## Data to process
* * * * * * *

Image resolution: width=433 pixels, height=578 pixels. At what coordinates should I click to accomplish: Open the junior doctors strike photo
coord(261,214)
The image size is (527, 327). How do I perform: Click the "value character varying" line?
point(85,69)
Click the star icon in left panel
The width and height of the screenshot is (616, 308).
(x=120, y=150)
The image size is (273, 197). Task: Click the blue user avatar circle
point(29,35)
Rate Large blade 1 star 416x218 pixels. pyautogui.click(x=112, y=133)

* * * * * * *

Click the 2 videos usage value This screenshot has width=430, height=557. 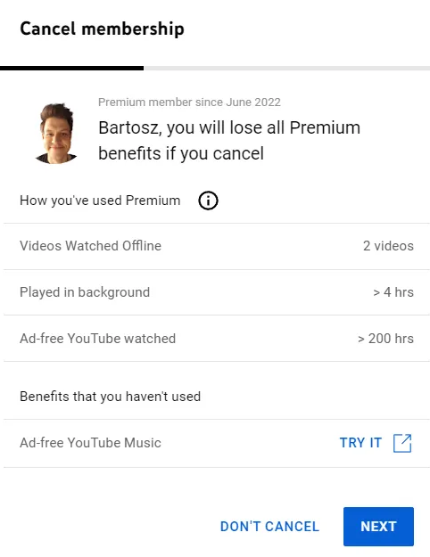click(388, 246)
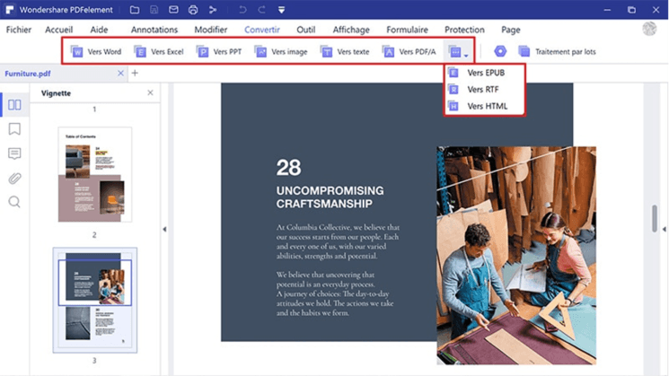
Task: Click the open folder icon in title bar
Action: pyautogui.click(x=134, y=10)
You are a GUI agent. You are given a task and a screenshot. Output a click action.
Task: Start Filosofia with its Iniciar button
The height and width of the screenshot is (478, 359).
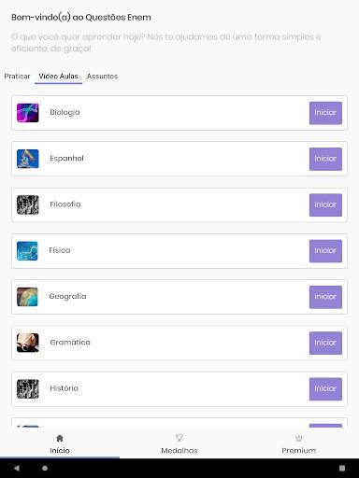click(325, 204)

* * * * * * *

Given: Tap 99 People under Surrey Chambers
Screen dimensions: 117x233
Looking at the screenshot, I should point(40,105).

* * * * * * *

## Exercise description
Scan the records above for the lines holding "Image resolution: width=433" and "Rate Large blade". Transcribe those two and every line between them word for word, and no others.

## Problem solution
Image resolution: width=433 pixels, height=578 pixels. At what coordinates should I click to accomplish: Open the junior doctors strike photo
coord(261,214)
The image size is (527, 327). How do I perform: Click the "value character varying" line?
point(85,69)
Click the star icon in left panel
The width and height of the screenshot is (616, 308).
(x=120, y=150)
The image size is (273, 197). Task: Click the blue user avatar circle
point(29,35)
Rate Large blade 1 star 416x218 pixels. pyautogui.click(x=112, y=133)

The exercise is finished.